Almond is the ‘other’ stone fruit. Because it is a nut, it does not resemble the rest of the juicy and fleshy stone fruits like nectarine and peach. However, the resemblance to the stones of the stone fruits is obvious. It is, after all, a big seed. The fruity parts form tough hulls that spit open to reveal the dry nuts within. Almonds do not get picked, but instead get shaken or knocked from the trees.

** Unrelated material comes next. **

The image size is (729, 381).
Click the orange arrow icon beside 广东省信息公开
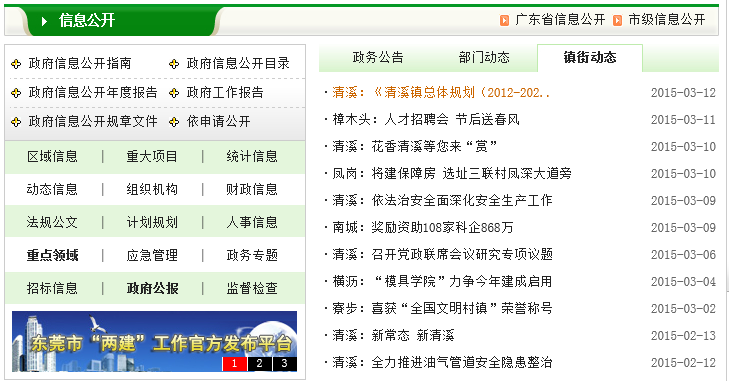click(x=504, y=20)
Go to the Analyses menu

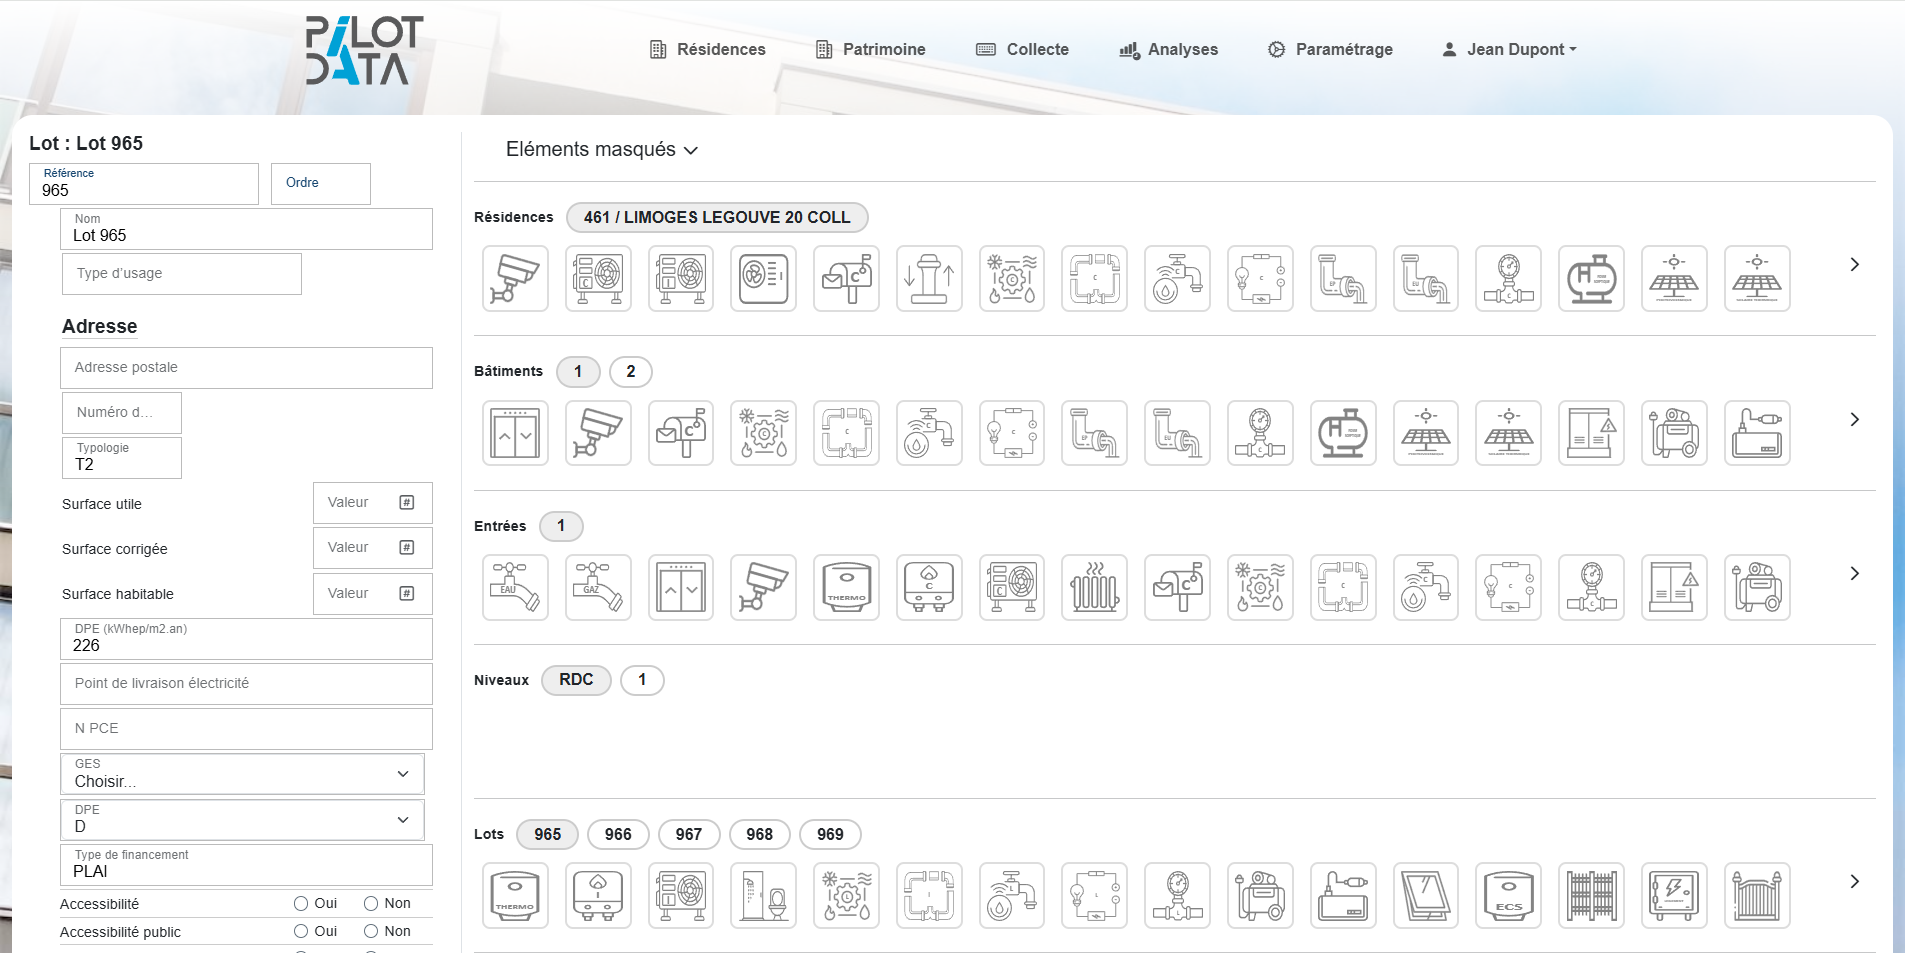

Because the nuts are lightweight, almond trees do not need to be pruned as aggressively as other stone fruit trees. Because the nuts are not hand picked, the trees can be pruned upward as deciduous shade trees with spectacularly white spring bloom. Some cultivars can get more than twenty feet tall. Squirrels and crows take most of the nuts, but do not bother to clean up the hulls.

Plant Bare Root Plants Properly

90206thumbCompared to canned (potted) nursery stock, bare root plants have a few advantages. They are less expensive, easier to handle, more conducive to pruning into a desired form, and they disperse roots and get established more efficiently. One more advantage that is not often considered is that they are easier to install into the garden. For some, it is as simple as poking a stick in the mud.

Perhaps the only disadvantage of bare root plants is that they must be planted immediately, so that they get their roots soaked and settled into the ground into which they will disperse new roots. If planting must be delayed, roots can soak in a bucket of water for only a few days. Unless they are to live in big pots, potting for a season only delays and interferes with efficient root dispersion.

Only bare root trees that need root barriers (to divert roots from pavement) or mesh gopher baskets (to divert gophers from roots) will need planting holes that are as big as those for canned nursery stock. Otherwise, planting holes need be only as wide as the bare roots, and should be no deeper. If soil is loosened too deeply below, new plants will sink as loose soil settles. Graft unions must remain above grade.

Well flared roots can be spread over a cone of soil formed at the bottom of the planting hole. Conversely, cane berries, after their roots get loosened, can simply be dropped into slots formed by sticking a shovel into the ground and prying it back.

Soil amendments that are useful for providing a transition zone between potting media of canned nursery stock the surrounding soil are not so important with bare root stock. Bare root plants only want a bit of soil amendment if the soil is too sandy or too dense with clay. Otherwise, too much amendment can actually inhibit root dispersion by tempting roots to stay where the richest soil is.

Once planted, trees can be pruned as desired. Most come with superfluous stems to provide more options for pruning, and some stems will be damaged in transport. Fertilizer need not be applied until growth resumes in spring.